On Wed, 17 May 2017, 11:01am, Sebastian Andrzej Siewior wrote:

> On 2017-05-12 11:55:52 [-0400], Chad Dupuis wrote:
> > Ok, I believe I've found the issue here.  The machine that the test has 
> > performed on had many more possible CPUs than active CPUs.  We calculate 
> > which CPU to the work time on in bnx2fc_process_new_cqes() like this:
> > 
> > unsigned int cpu = wqe % num_possible_cpus();
> > 
> > Since not all CPUs are active, we were trying to schedule work on 
> > non-active CPUs which meant that the upper layers were never notified of 
> > the completion.  With this change:
> > 
> > diff --git a/drivers/scsi/bnx2fc/bnx2fc_hwi.c 
> > b/drivers/scsi/bnx2fc/bnx2fc_hwi.c
> > index c2288d6..6f08e43 100644
> > --- a/drivers/scsi/bnx2fc/bnx2fc_hwi.c
> > +++ b/drivers/scsi/bnx2fc/bnx2fc_hwi.c
> > @@ -1042,7 +1042,12 @@ static int bnx2fc_process_new_cqes(struct 
> > bnx2fc_rport *tgt)
> >                         /* Pending work request completion */
> >                         struct bnx2fc_work *work = NULL;
> >                         struct bnx2fc_percpu_s *fps = NULL;
> > -                       unsigned int cpu = wqe % num_possible_cpus();
> > +                       unsigned int cpu = wqe % num_active_cpus();
> > +
> > +                       /* Sanity check cpu to make sure it's online */
> > +                       if (!cpu_active(cpu))
> > +                               /* Default to CPU 0 */
> > +                               cpu = 0;
> >  
> >                         work = bnx2fc_alloc_work(tgt, wqe);
> >                         if (work) {
> > 
> > The issue is fixed.
> > 
> > Sebastian, can you add this change to your patch set?
> 
> Are sure that you can reliably reproduce the issue and fix it with the
> patch above?

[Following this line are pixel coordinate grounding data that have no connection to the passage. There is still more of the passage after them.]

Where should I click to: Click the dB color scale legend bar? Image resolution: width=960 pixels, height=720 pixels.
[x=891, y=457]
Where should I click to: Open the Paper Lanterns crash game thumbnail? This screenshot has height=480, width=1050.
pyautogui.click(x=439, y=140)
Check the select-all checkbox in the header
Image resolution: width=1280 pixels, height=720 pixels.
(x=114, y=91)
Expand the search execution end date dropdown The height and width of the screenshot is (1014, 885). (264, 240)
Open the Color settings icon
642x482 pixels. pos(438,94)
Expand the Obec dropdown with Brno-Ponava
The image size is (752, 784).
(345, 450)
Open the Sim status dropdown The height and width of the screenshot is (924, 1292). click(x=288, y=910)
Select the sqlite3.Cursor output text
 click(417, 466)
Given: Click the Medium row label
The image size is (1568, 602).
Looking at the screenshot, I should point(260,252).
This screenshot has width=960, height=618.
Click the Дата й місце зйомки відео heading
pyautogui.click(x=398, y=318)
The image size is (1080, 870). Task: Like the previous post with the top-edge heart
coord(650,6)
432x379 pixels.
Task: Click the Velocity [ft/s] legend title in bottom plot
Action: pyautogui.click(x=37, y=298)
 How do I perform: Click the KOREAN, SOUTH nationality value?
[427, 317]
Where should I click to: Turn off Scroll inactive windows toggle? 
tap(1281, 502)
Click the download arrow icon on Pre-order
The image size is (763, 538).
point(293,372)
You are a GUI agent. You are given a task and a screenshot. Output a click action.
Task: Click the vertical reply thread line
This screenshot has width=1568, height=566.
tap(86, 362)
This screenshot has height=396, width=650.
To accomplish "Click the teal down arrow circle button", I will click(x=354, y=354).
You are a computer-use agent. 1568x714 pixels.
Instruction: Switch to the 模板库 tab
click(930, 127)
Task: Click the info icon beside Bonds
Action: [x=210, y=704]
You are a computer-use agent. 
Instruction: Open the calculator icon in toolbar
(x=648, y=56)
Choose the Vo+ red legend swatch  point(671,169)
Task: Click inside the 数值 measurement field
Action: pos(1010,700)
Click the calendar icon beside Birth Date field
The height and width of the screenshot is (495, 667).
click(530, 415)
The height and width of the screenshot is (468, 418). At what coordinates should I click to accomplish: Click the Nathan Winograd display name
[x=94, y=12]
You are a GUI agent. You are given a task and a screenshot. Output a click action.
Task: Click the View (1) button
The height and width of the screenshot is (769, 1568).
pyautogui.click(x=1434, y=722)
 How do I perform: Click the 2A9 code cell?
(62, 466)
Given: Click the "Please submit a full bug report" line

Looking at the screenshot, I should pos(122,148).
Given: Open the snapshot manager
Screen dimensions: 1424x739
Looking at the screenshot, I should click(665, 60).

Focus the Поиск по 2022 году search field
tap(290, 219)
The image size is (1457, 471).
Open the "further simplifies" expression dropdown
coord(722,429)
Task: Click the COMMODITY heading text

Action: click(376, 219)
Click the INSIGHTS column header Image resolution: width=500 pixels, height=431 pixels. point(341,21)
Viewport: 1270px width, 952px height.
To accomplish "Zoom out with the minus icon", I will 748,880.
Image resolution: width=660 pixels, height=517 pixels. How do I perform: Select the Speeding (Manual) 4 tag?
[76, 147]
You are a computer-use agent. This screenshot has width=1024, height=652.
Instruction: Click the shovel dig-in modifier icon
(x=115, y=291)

Because this patch:

Yes it was reproducible each time we would start the FCoE interface.  With 
the above patch, our sanity test passed with no issues seen.

> 
> diff --git a/init/main.c b/init/main.c
> index b0c11cbf5ddf..483a971b1fd2 100644
> --- a/init/main.c
> +++ b/init/main.c
> @@ -997,6 +997,12 @@ static int __ref kernel_init(void *unused)
>               "See Linux Documentation/admin-guide/init.rst for guidance.");
>  }
>  
> +static void workfn(struct work_struct *work)
> +{
> +       pr_err("%s() %d\n", __func__, raw_smp_processor_id());
> +}
> +static DECLARE_WORK(work, workfn);
> +
>  static noinline void __init kernel_init_freeable(void)
>  {
>         /*
> @@ -1040,6 +1046,15 @@ static noinline void __init kernel_init_freeable(void)
>  
>         (void) sys_dup(0);
>         (void) sys_dup(0);
> +       {
> +
> +               cpu_down(3);
> +               pr_err("%s() num possible: %d\n", __func__, num_possible_cpus());
> +               pr_err("%s() num online  : %d\n", __func__, num_online_cpus());
> +               pr_err("%s() 3 active    : %d\n", __func__, cpu_active(3));
> +               schedule_work_on(3, &work);
> +               ssleep(5);
> +       }
>         /*
>          * check if there is an early userspace init.  If yes, let it do all
>          * the work
> 
> produces this output:
> [    1.960313] Unregister pv shared memory for cpu 3
> [    1.997000] kernel_init_freeable() num possible: 8
> [    1.998073] kernel_init_freeable() num online  : 7
> [    1.999125] kernel_init_freeable() 3 active    : 0
> [    2.000337] workfn() 1
> 
> which means, CPU3 is offline and work runs on CPU1 instead. So it does
> already what you suggest except that chances are, that it is not run on
> CPU0 in this case (but on another CPU).
> 
> So it either takes some time for wait_for_completion(&io_req->tm_done);
> to come back _or_ there is a leak somewhere where a complete() is
> somehow missing / racing against something.
> 
> Sebastian
>